Lo sviluppo infrastrutturale della regione autonoma riguarda anche la rete stradale: l’antico Tibet non aveva strade in senso moderno mentre, ad oggi, è attraversato da 9.000 km di superficie di strade. Ogni provincia e borgata ha accesso al trasporto su strada, 62 contee sono raggiungibili da strade asfaltate, sono state costruite 15 tra autostrade e superstrade per un totale di 22.500 chilometri: l’arteria asfaltata Qinghai-Tibet, lunga 2.122 km, corre lungo l’asse Xining-Golmud-Lhasa ed è conosciuta come la linea vitale dei trasporti su strada, in quanto l’80% delle merci che arrivano in Tibet passano di qui; l’altra autostrada, quella del Sichuan, ha due diramazioni: una a nord, da Chengdu a Lhasa attraverso Gangtong e Qamdo corre per 2.415 km; la seconda a sud, da Chengdu a Lhasa attraversando Zogang e Bangda per 2.136 km, rappresenta il mezzo principale per collegare il Tibet alle altre province della Cina sud-occidentale.

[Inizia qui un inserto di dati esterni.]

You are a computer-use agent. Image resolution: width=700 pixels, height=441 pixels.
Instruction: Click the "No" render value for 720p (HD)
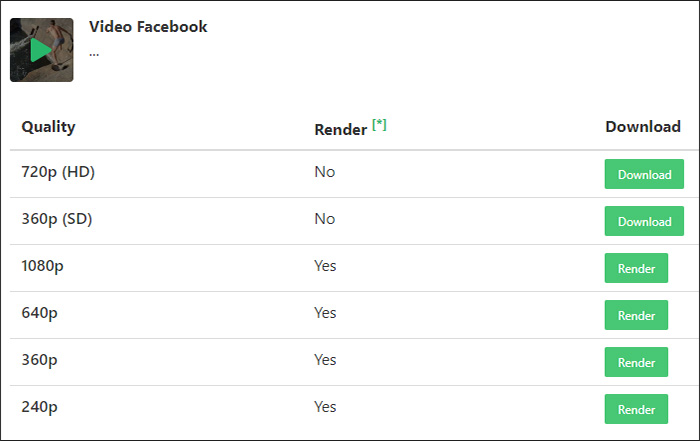324,172
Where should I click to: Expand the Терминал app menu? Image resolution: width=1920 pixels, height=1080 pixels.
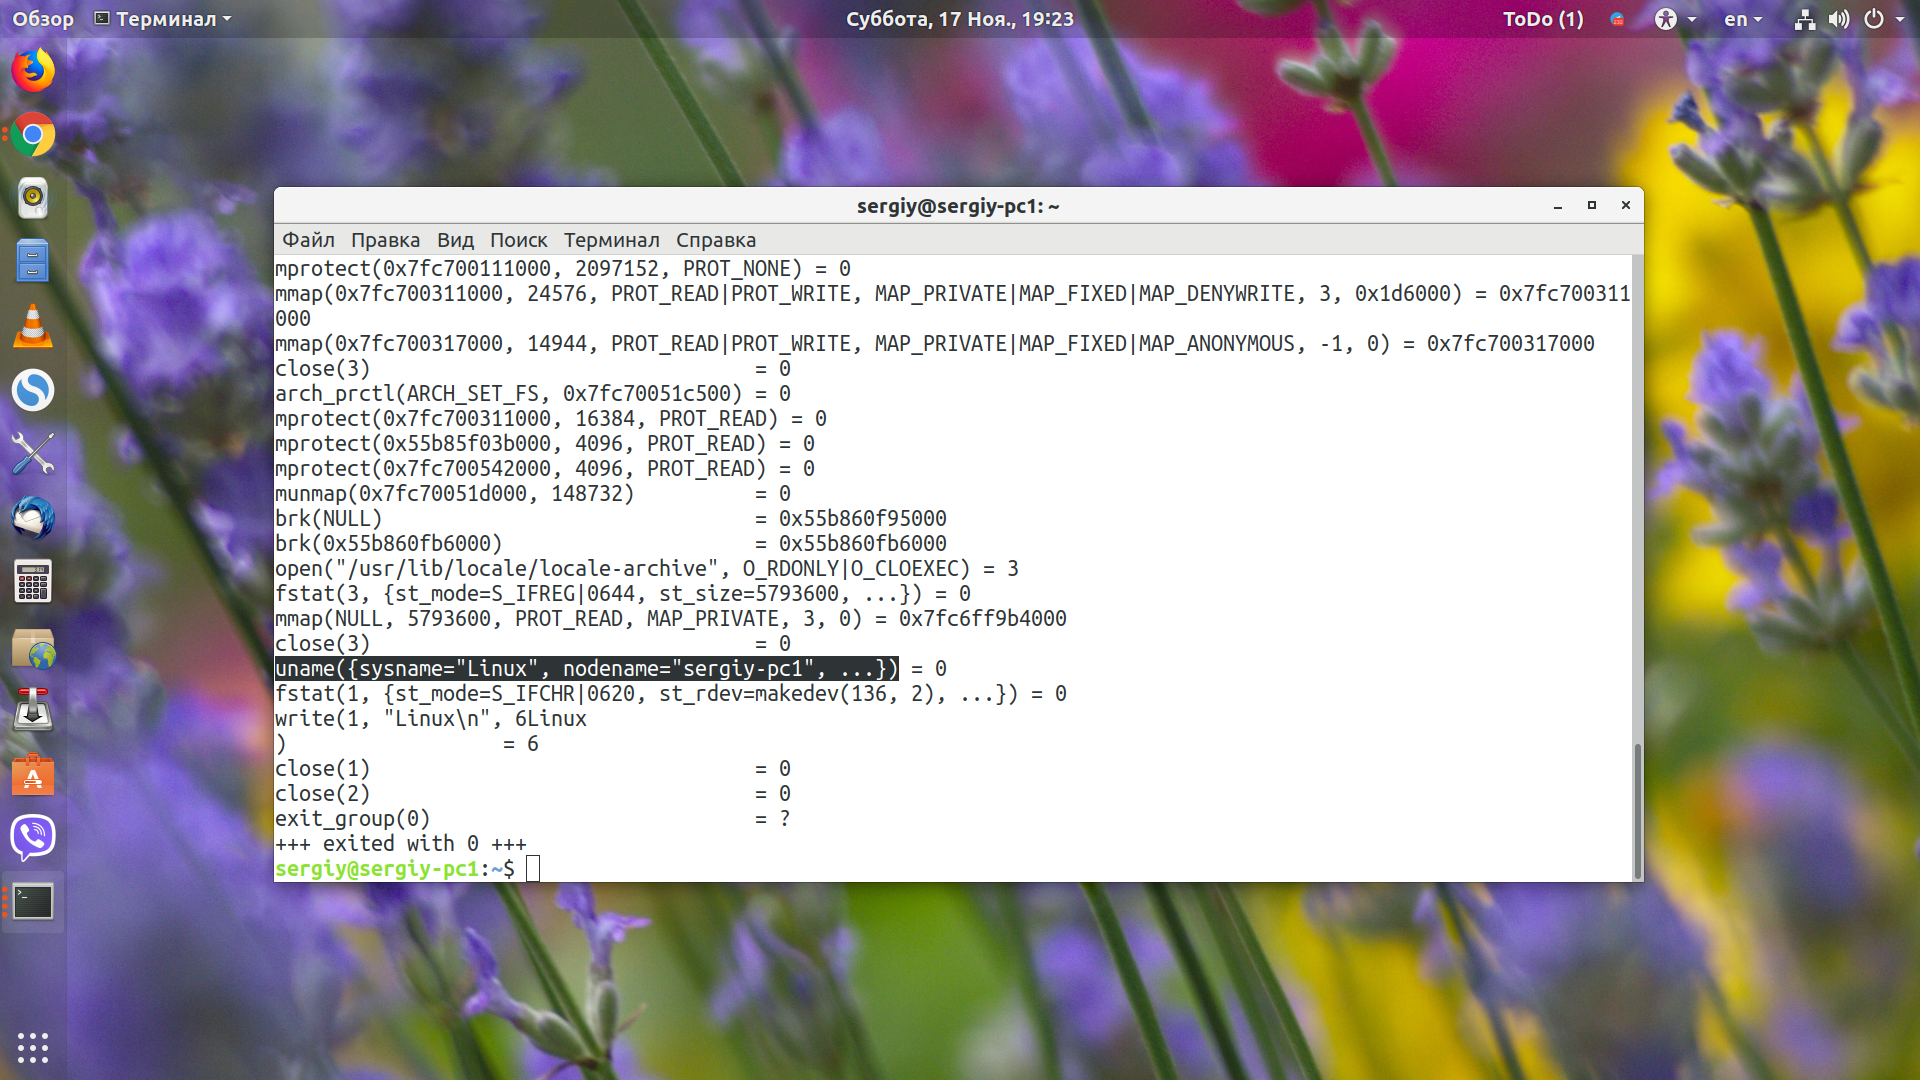click(163, 19)
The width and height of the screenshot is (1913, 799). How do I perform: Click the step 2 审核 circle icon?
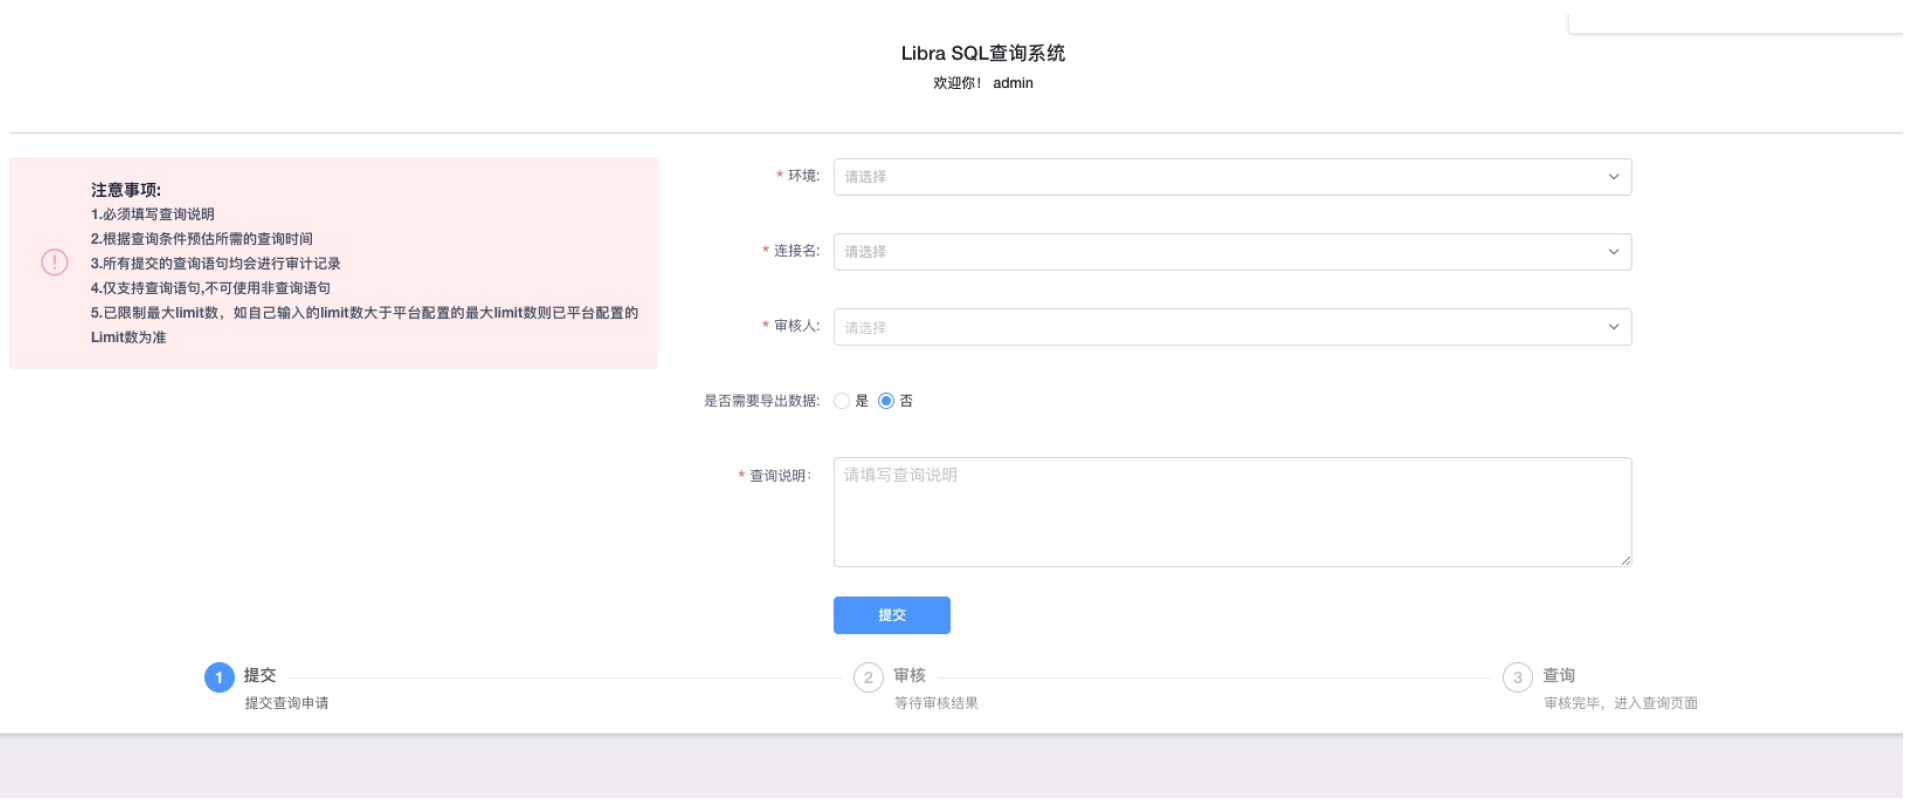point(868,678)
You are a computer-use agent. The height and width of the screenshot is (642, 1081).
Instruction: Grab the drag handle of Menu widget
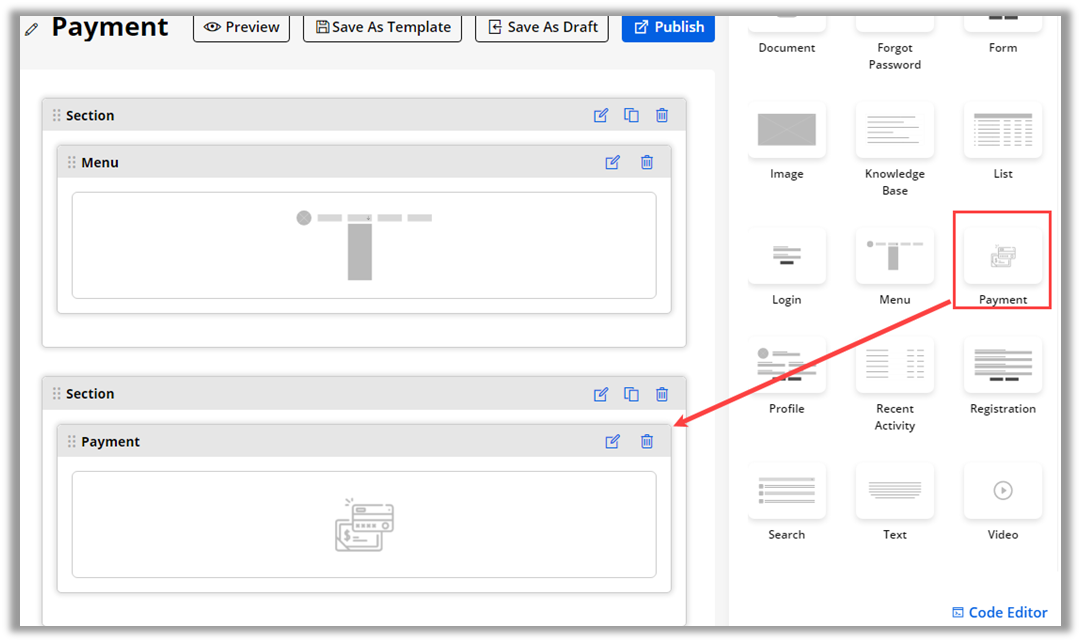tap(71, 163)
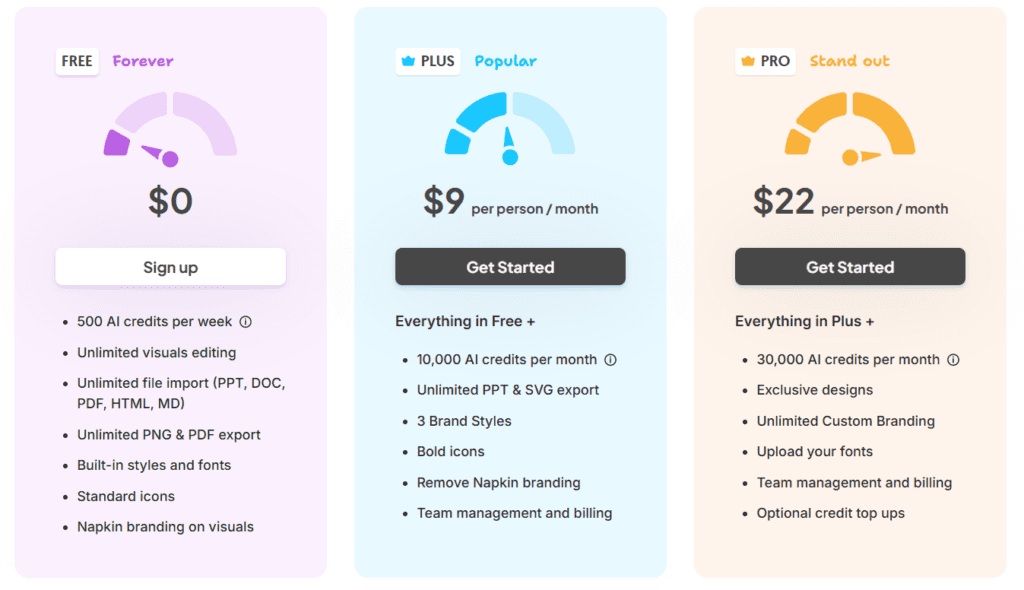Click Sign up on the Free plan
Viewport: 1024px width, 590px height.
click(170, 266)
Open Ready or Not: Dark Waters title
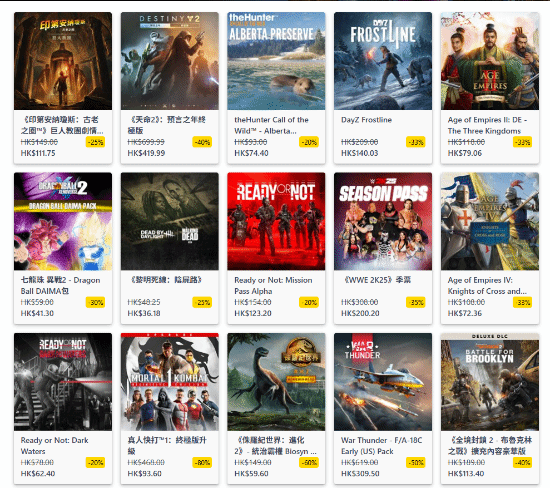This screenshot has width=550, height=488. 54,446

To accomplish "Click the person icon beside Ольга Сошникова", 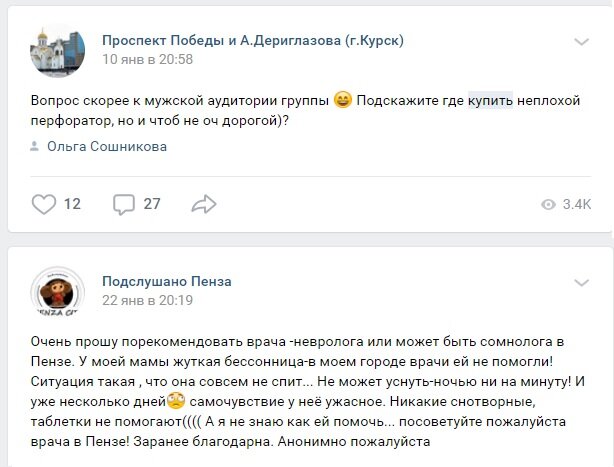I will point(35,147).
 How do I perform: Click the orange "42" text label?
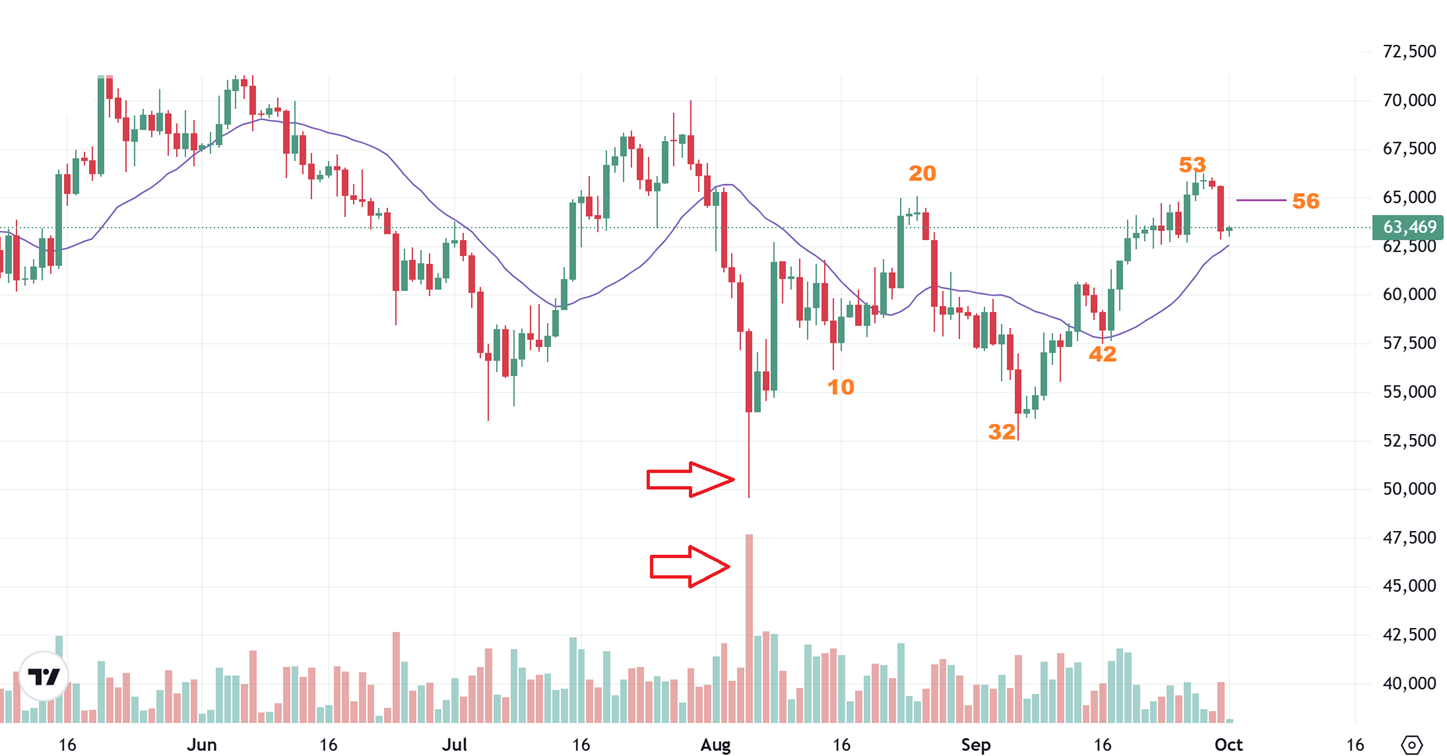click(x=1102, y=354)
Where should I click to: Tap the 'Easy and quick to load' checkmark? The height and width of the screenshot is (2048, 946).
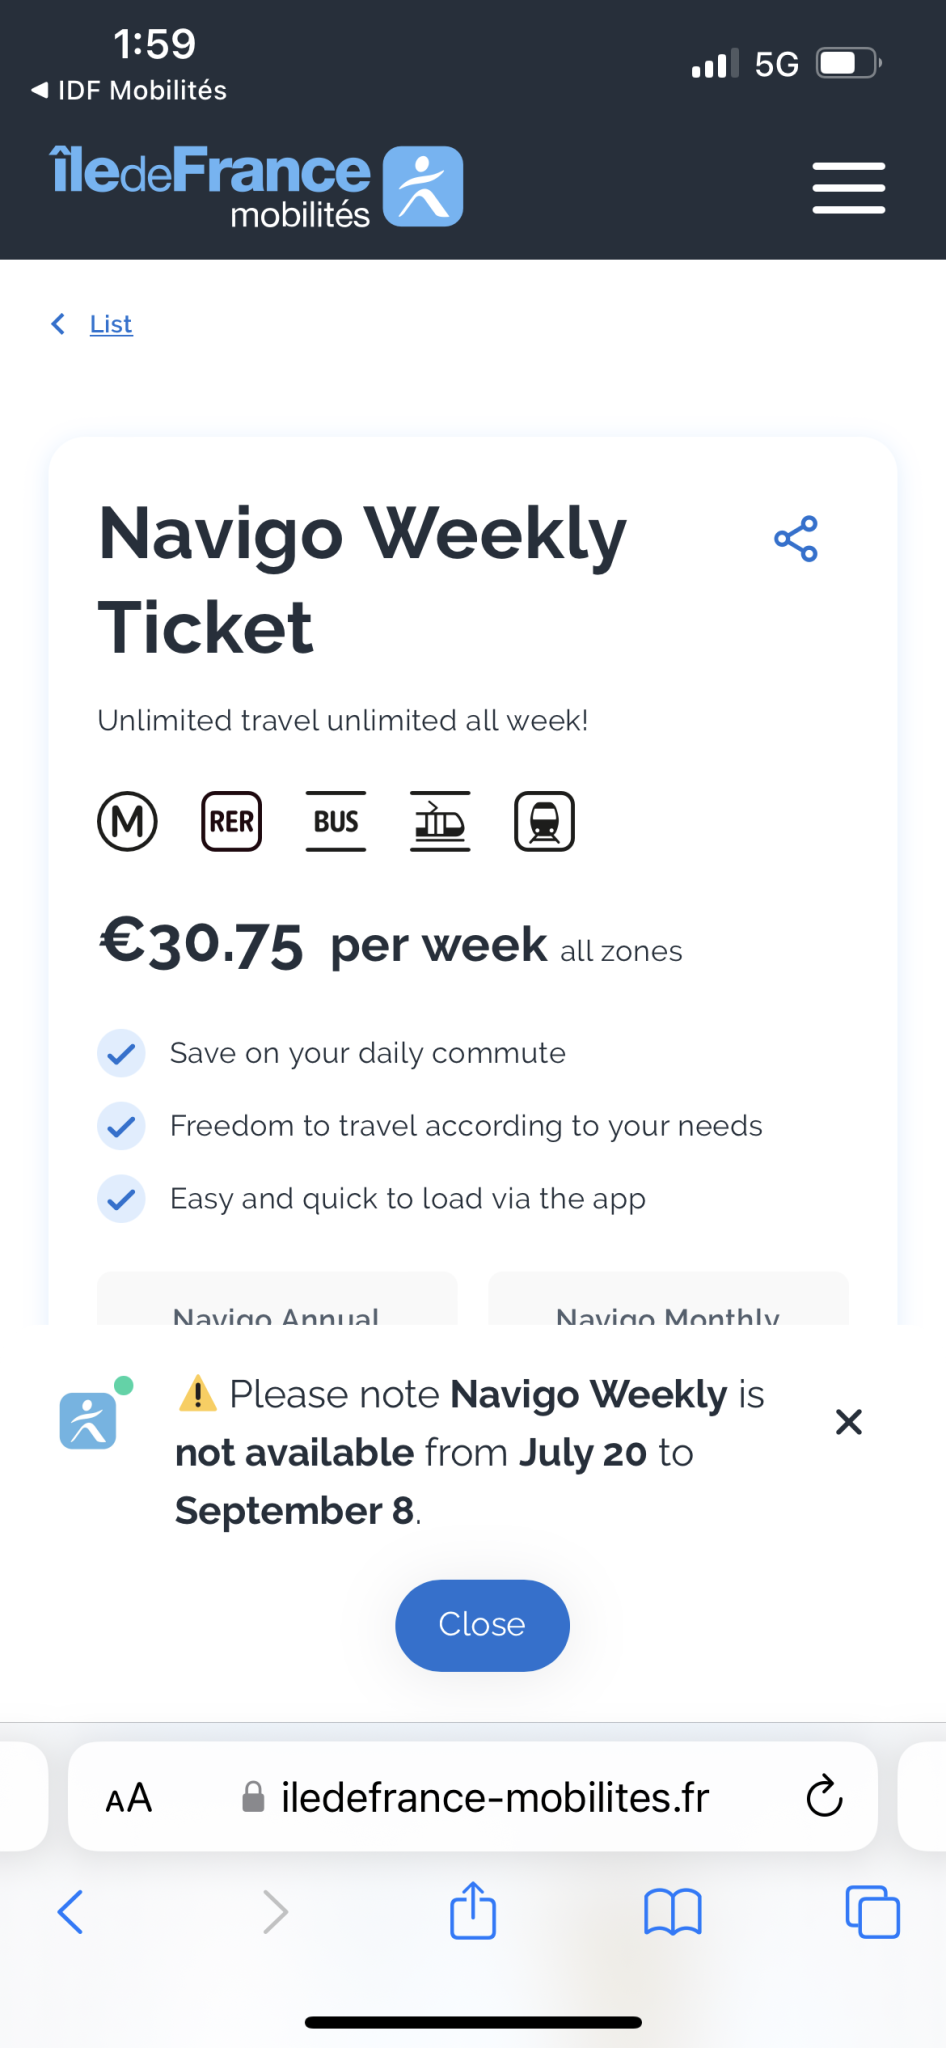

L’autostrada Xinjiang-Tibet, invece, parte da Yecheng e si estende per un totale di 2841 km ma la maggior parte di questi si snodano per lande disabitate e mal rifornite di carburante mentre la via Yunnan-Tibet si interrompe nello Shangri-La, raggiunge poi la Contea Markam, Tibet, con una lunghezza di 800 chilometri. A testimonianza del pensiero multi-nodale e integrato tra infrastrutture e turismo, nel 2011 fu aperta al traffico la prima autostrada interna all’altopiano da Lhasa all’aeroporto Gonggar della capitale dal quale ogni anno, nei mesi dediti alla ricezione turistica (aprile-ottobre), registra 40 voli settimanali programmati. Inaugurato nel 1965, questo scalo è adesso affiancato da altri quattro aeroporti serviti da nove compagnie aeree operanti nella regione: il Banda Airport (Qamdo), il più alto al mondo (4.400 metri) e quello dotato della pista più lunga (5.5 km), il Mailing Airport (Nyingchi), il Gunsa Airport (Ngari) e il Heping Airport (Shigatse). Nel 2014 il Tibet ha aperto nove nuove rotte, portando le linee a 57 e collegandosi a 34 città della Cina.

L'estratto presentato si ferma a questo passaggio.